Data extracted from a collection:
=== Section Start ===
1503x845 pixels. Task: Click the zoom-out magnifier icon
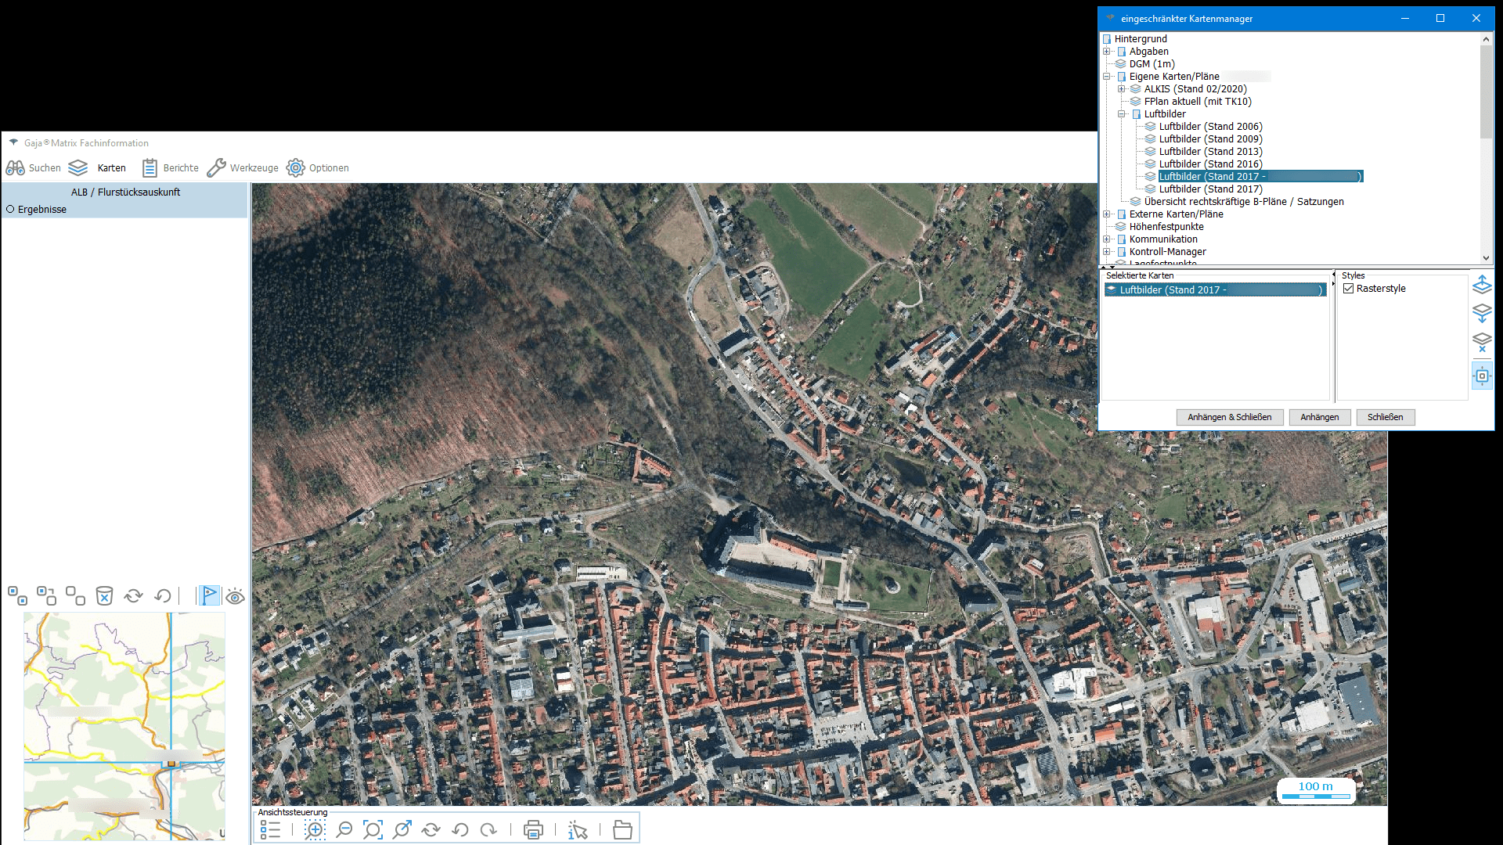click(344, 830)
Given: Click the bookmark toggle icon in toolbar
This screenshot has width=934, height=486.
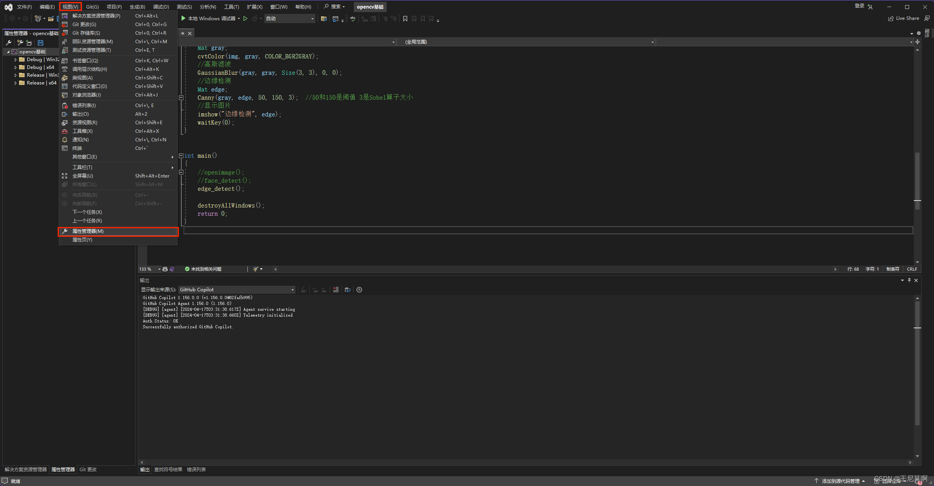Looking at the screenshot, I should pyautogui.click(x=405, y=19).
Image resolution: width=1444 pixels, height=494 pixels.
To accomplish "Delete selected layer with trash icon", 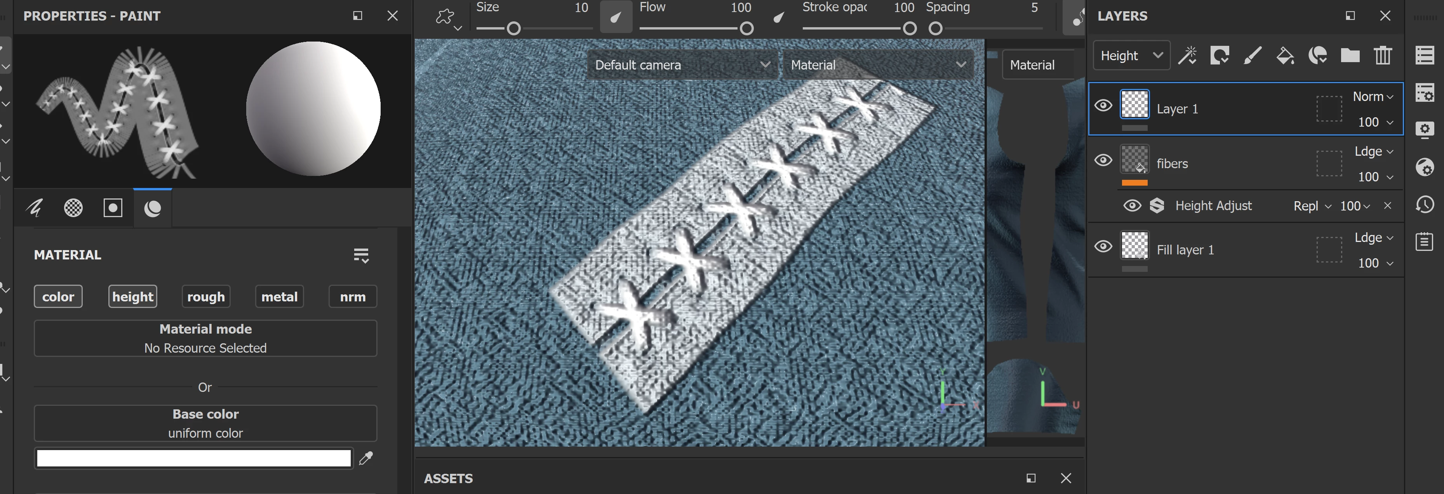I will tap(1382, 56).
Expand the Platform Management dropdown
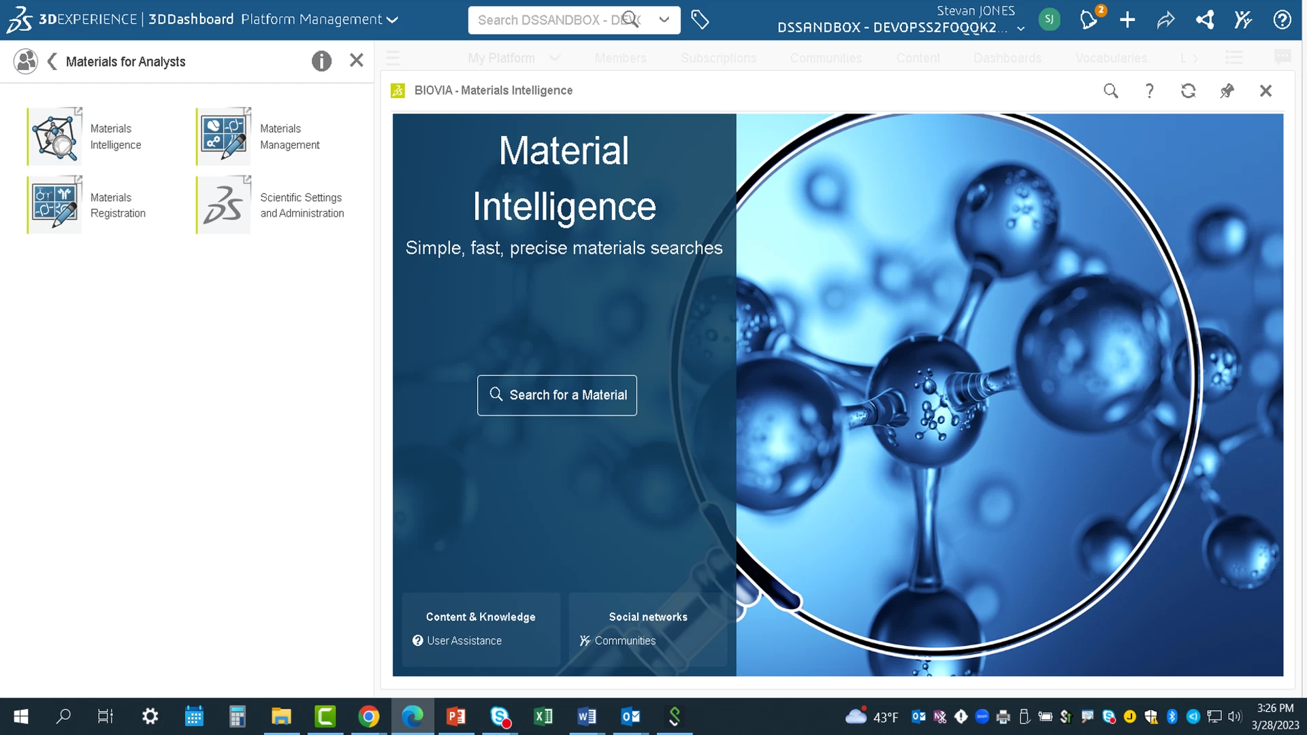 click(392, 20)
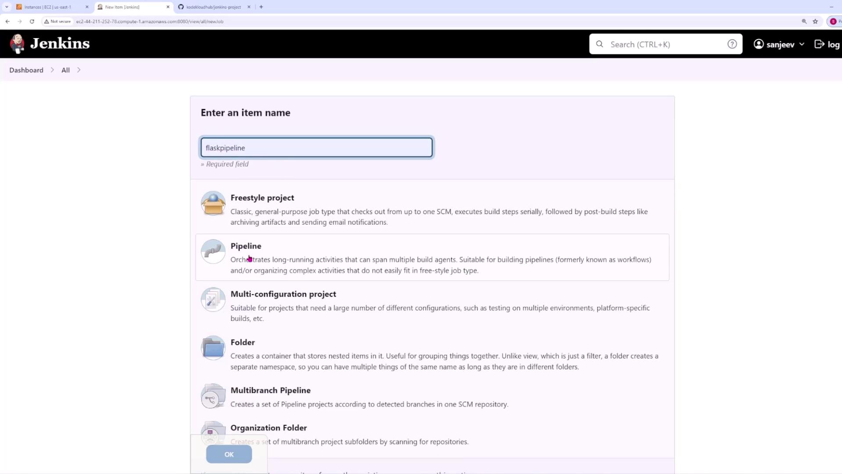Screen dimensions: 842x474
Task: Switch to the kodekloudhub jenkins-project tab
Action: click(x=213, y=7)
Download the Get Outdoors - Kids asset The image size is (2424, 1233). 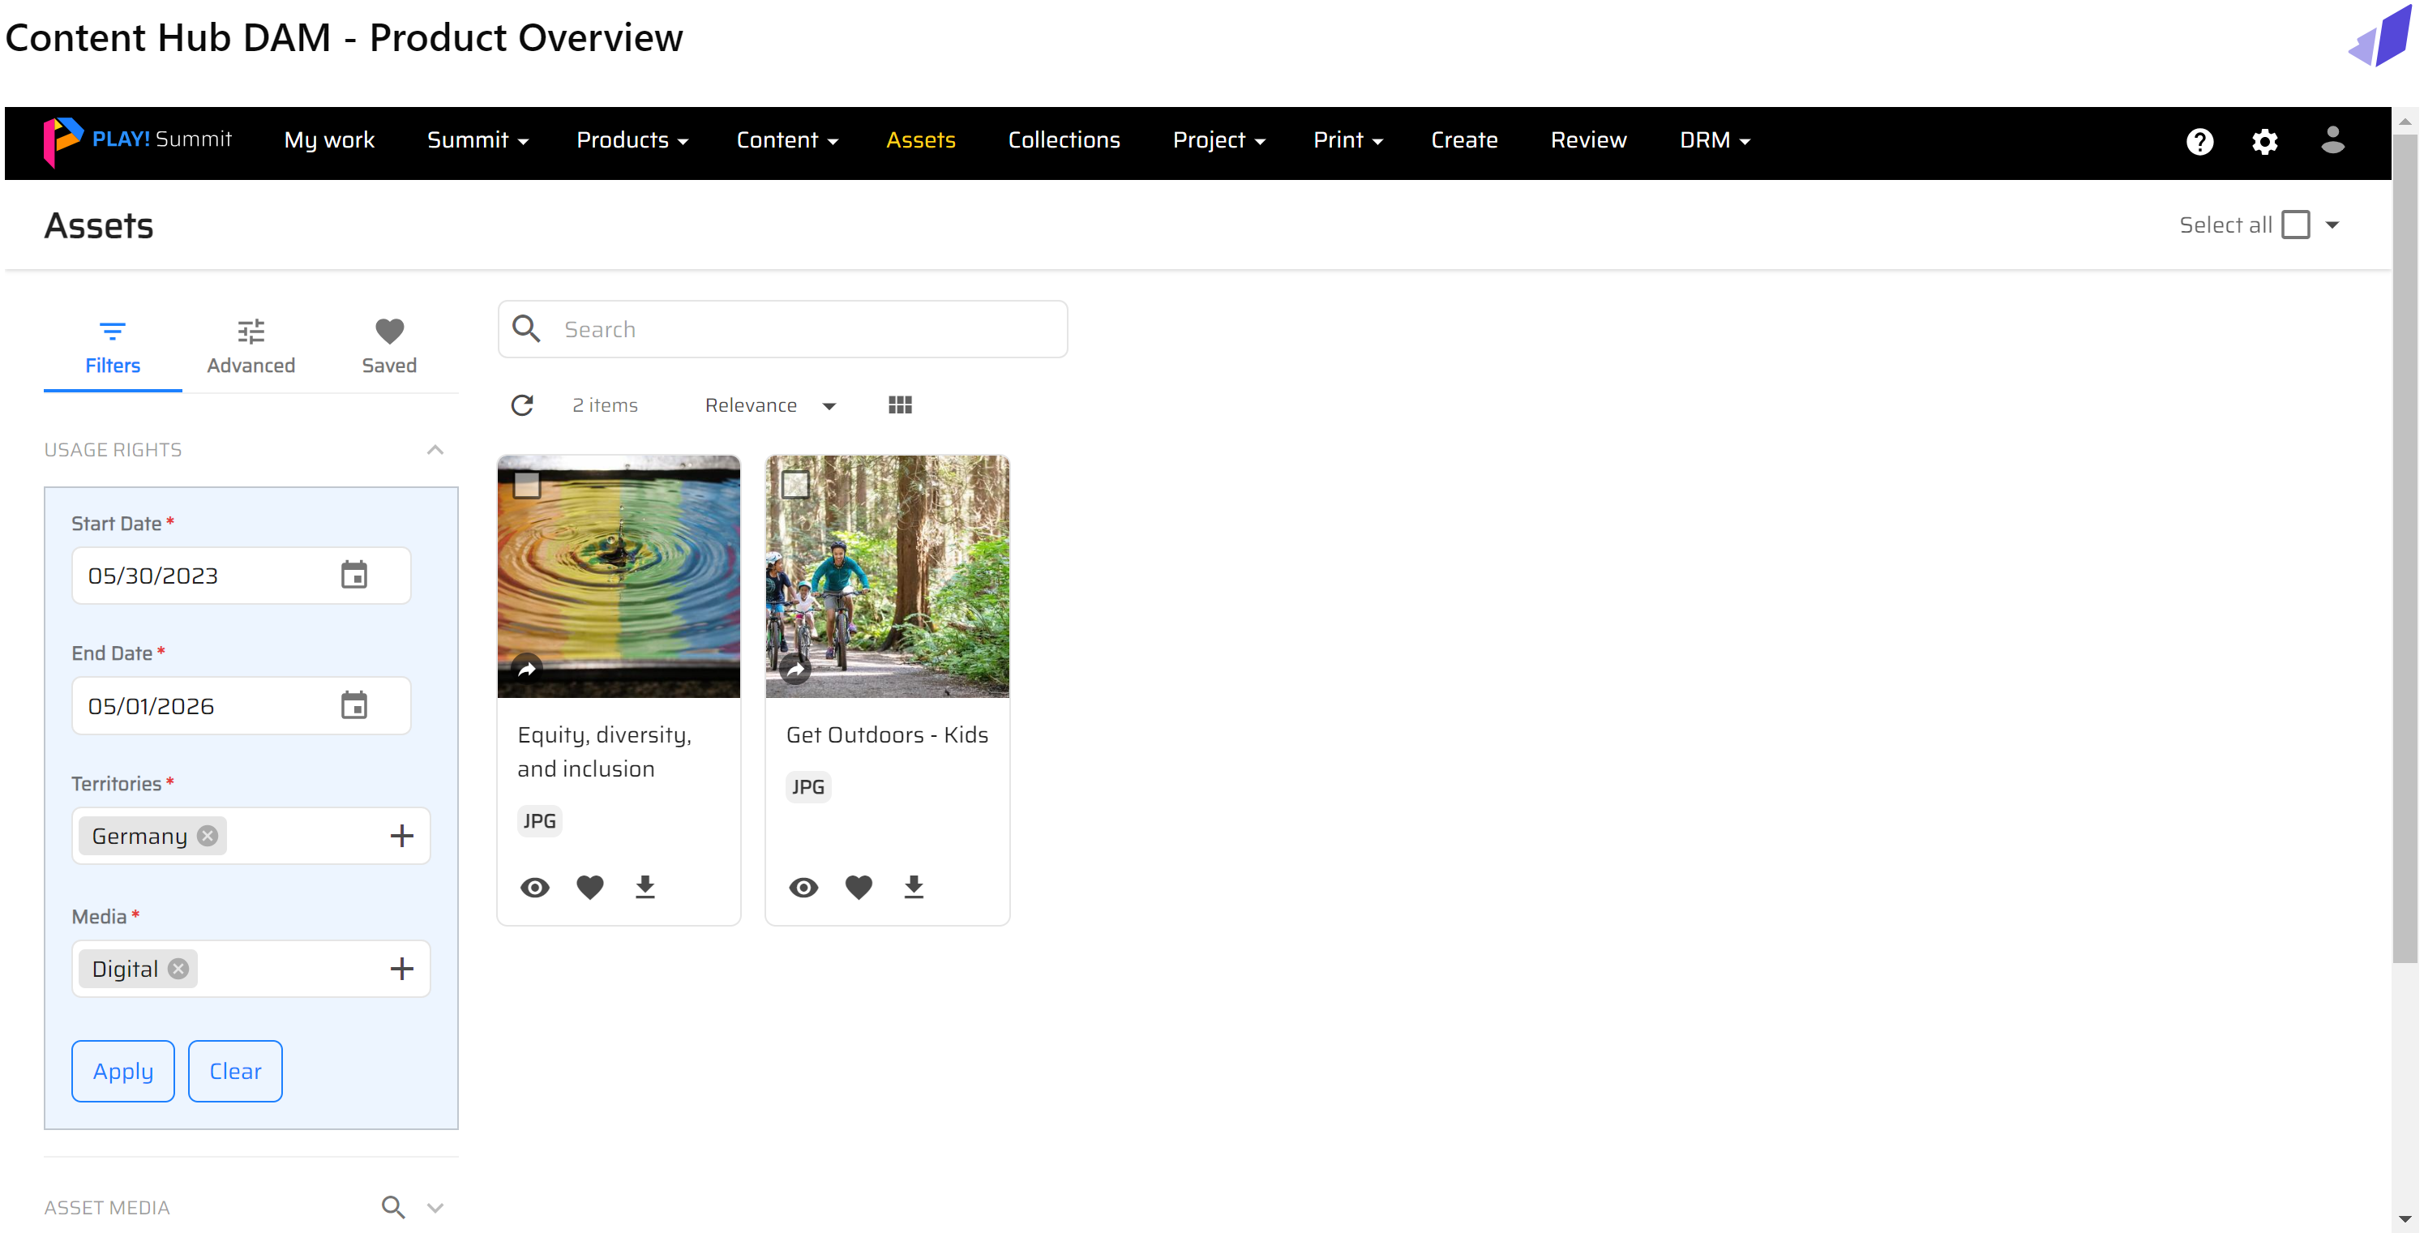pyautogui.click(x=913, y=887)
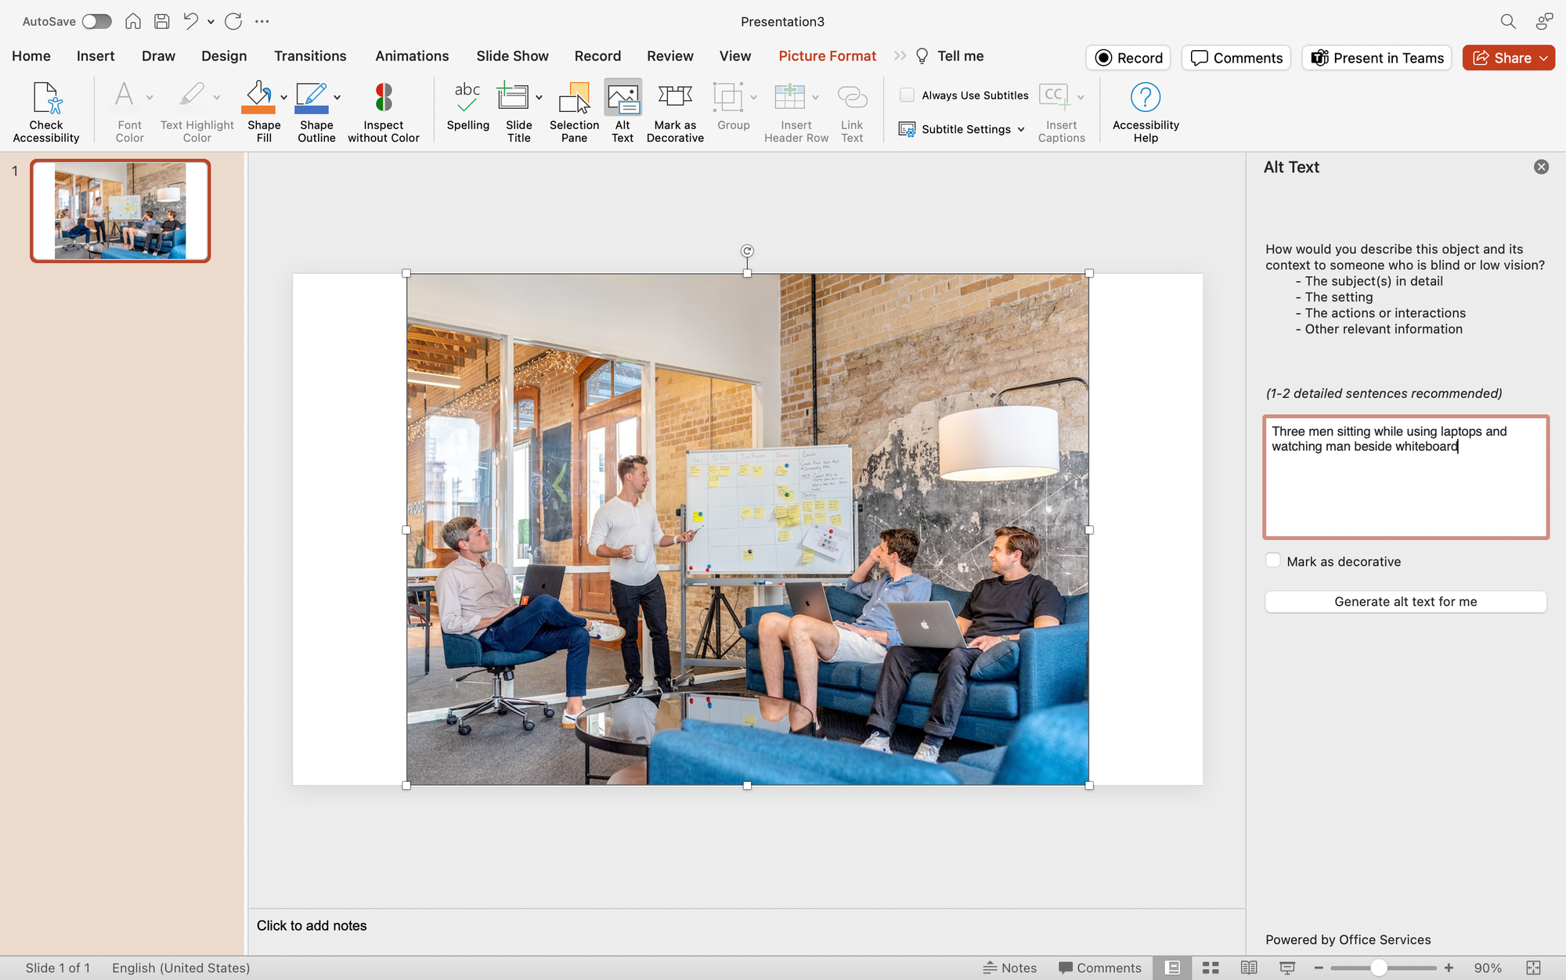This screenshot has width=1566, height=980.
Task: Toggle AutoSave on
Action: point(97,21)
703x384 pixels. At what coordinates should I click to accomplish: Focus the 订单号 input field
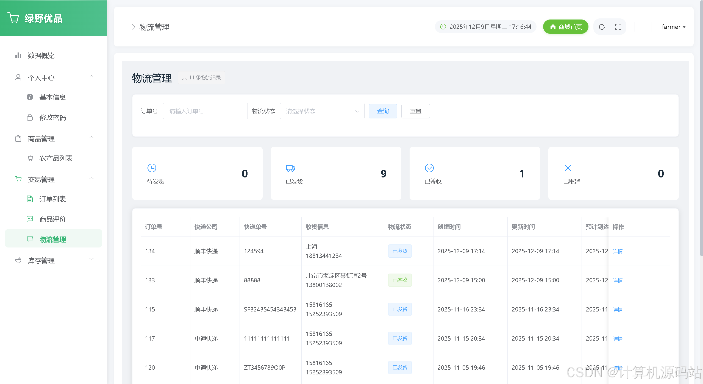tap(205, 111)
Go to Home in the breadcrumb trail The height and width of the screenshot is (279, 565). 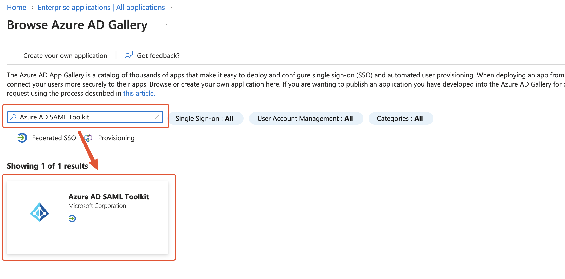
=== Section End ===
| GOAL OF THE EXERCISE |
Look for the line that contains "703x384 pixels. At", then please copy it and the rest of the lines through the end of the data, pictures excluded.

| RESPONSE BOX |
703x384 pixels. At what coordinates should I click to accomplish: Focus the 订单号 input field
tap(205, 111)
Go to Home in the breadcrumb trail The height and width of the screenshot is (279, 565). 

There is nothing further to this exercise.